Language Features & Meta-Arguments
Beyond variables and outputs, there are many language features that enable us to write better code.
For example, we can use template strings ("AMI used: ${var.ami}"
), operators (!
, ==
, etc.),
conditionals (<cond> ? true : false
), for loops ([for i in var.list: i]
), and so on in our resource definitions.

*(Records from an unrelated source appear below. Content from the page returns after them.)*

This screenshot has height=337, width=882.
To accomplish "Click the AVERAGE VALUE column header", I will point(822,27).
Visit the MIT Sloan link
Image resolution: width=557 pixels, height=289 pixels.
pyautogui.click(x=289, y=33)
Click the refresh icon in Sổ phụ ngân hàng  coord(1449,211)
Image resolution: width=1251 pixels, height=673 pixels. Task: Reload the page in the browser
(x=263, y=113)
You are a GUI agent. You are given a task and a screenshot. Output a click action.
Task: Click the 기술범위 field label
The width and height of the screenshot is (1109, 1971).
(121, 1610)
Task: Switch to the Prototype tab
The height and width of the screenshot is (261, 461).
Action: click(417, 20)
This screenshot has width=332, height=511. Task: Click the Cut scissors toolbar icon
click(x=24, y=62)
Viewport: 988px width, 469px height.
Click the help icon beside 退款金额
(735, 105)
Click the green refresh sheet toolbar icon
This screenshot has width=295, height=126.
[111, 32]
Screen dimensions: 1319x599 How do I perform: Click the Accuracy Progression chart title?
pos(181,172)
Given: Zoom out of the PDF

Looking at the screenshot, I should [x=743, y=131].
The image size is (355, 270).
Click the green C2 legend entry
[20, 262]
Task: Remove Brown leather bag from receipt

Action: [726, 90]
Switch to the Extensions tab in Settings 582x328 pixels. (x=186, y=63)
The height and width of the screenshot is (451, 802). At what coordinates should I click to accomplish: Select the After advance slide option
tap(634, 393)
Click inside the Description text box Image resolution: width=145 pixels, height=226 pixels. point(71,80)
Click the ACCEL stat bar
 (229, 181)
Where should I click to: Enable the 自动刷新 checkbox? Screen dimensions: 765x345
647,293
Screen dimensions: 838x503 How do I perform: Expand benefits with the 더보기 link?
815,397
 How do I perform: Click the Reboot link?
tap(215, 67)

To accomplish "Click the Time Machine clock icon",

There are also useful predefined functions for hashing, type conversion, date and time, and so on,
and I highly recommend checking out the official documentation cited at the bottom of the article for
more.
We can also use meta-arguments in our resource blocks, which allow us to have more control over
our infrastructure provisioning. For example, we can use the depends_on
argument,
where we can define the resources that need to be created before the resource with this argument is built,
in a list. We also have access to the count
meta-argument, which allows us to create multiple replicas
of the same resources and refer to them individually using count.index
, the for_each
argument,
which allows us to iterate over a list (or a set) and create a resource for each,
referring to them with each.key
, and the lifecycle
argument, which allows us to configure
behaviors in the lifecycle (like create_before_destroy
for availability and ignore_changes
to avoid modifications).
There are many other useful meta-arguments in Terraform, so I recommend checking out the official documentation
for more details.
Conclusion
In this article, we introduced variables, local variables, outputs, and other useful language features and meta-arguments for taking advantage of Terraform as an IaC tool. I highly recommend using these features to rewrite the Terraform code from the previous article for practice and in other projects as well. For more details and explanations of these features, I highly recommend checking out the resources cited below.
Resources
- DevOps Directive. 2022. Complete Terraform Course - From BEGINNER to PRO! (Learn Infrastructure as Code). YouTube.
- HashiCorp. n.d. Terraform Language Documentation. Terraform.